Introduction to Getting Faster PyTorch* Programs with TorchDynamo

Adam_Wolf · ‎10-02-2024

In the webinar Introduction to Getting Faster PyTorch* Programs with TorchDynamo, presenters, Yuning Qiu and Zaili Wang, introduce the new computational graph capture features in PyTorch* 2.0, with a focus on TorchDynamo and its associated technologies. TorchDynamo is designed to make PyTorch*scripts faster with minimal code changes while maintaining flexibility and ease of use. Important to note is the feature is now referred to by the API name “torch.compile” in the latest PyTorch* documentation, although TorchDynamo was used to represent the whole feature when it was first introduced, which in turn is the terminology adopted for use in this tutorial.

Motivation and Design Principles

PyTorch*, widely adopted by data scientists and researchers for its ease of use and Pythonic philosophy, operates primarily in an “imperative mode” (also known as eager mode). This mode executes user code in a step-by-step manner, allowing for flexibility and easy debugging. However, imperative execution can be suboptimal for large-scale model deployment, where performance gains are often achieved by compiling the model into an optimized computational graph. Traditional approaches in PyTorch*, like TorchScript (JIT) and FX, provide graph compilation but have several limitations, particularly in handling control flow and backward graph optimization. TorchDynamo was developed to address these shortcomings by providing a more seamless graph capture process without compromising PyTorch’s inherent flexibility.

Torch Dynamo: Overview and Key Components

TorchDynamo operates by hooking into Python’s frame evaluation process (enabled by PEP 523) and analyzing Python bytecode at runtime. This allows it to dynamically capture computational graphs during eager mode execution. TorchDynamo is responsible for converting PyTorch* code into an intermediate representation (IR) that can be optimized by a backend compiler, such as TorchInductor. It works alongside several key technologies:

AOTAutograd: Used to simultaneously trace forward and backward computational graphs in an ahead-of-time manner, improving performance for both training and inference. AOTAutograd partitions these graphs into smaller segments, which can then be compiled into efficient machine code.
PrimTorch: Simplifies and reduces the number of operators that backend compilers need to implement by lowering PyTorch’s original operations to a set of around 250 primitive operators. PrimTorch thus enhances the portability and extensibility of compiled PyTorch* models across different hardware platforms.
TorchInductor: The backend compiler responsible for translating the captured computational graphs into optimized machine code. TorchInductor supports optimizations for both CPU and GPU, including Intel’s contributions to CPU inductor and GPU backend optimizations using Triton.

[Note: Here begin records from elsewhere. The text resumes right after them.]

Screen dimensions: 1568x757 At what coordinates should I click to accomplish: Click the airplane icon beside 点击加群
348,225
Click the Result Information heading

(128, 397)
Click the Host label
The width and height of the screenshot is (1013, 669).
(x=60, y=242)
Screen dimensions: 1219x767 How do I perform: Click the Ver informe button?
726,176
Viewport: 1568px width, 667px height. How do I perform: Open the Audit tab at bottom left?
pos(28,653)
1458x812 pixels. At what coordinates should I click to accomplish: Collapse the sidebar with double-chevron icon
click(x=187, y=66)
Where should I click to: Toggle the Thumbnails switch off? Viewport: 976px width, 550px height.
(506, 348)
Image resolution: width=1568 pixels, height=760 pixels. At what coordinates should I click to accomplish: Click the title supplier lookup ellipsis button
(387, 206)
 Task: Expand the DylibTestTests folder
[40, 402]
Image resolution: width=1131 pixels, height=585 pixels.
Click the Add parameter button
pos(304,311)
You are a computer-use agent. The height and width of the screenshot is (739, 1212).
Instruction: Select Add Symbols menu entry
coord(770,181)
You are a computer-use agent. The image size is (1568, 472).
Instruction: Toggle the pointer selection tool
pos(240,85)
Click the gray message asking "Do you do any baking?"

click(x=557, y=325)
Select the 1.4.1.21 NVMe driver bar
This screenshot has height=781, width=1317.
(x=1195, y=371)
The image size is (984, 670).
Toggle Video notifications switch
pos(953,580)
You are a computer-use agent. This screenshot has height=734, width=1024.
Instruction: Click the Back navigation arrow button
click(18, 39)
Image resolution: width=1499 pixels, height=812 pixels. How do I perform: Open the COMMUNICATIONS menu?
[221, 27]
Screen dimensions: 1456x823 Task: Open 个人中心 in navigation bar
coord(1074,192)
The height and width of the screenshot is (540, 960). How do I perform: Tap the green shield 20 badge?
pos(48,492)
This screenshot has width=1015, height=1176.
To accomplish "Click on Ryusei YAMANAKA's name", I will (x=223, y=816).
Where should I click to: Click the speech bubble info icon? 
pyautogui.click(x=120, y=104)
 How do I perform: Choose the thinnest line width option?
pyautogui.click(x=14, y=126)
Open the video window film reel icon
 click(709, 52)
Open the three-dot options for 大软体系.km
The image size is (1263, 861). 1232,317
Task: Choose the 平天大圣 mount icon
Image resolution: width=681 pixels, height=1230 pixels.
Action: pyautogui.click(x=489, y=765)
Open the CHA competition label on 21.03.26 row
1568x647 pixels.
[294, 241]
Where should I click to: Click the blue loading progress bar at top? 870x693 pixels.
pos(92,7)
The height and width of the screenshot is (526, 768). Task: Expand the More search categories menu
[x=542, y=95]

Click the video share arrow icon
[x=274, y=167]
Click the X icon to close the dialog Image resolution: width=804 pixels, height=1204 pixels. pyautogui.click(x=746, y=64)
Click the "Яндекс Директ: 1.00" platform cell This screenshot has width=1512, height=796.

Intel's Contributions to TorchInductor

Intel® has played a pivotal role in enhancing the performance of PyTorch* models on both CPUs and GPUs:

CPU Optimizations: Intel has implemented vectorization using AVX2 and AVX512 instruction sets for over 94% of inference and training kernels in PyTorch* models. This has led to significant performance improvements, with speedups ranging from 1.21x to 3.25x depending on the precision used (e.g., FP32, BF16, or INT8).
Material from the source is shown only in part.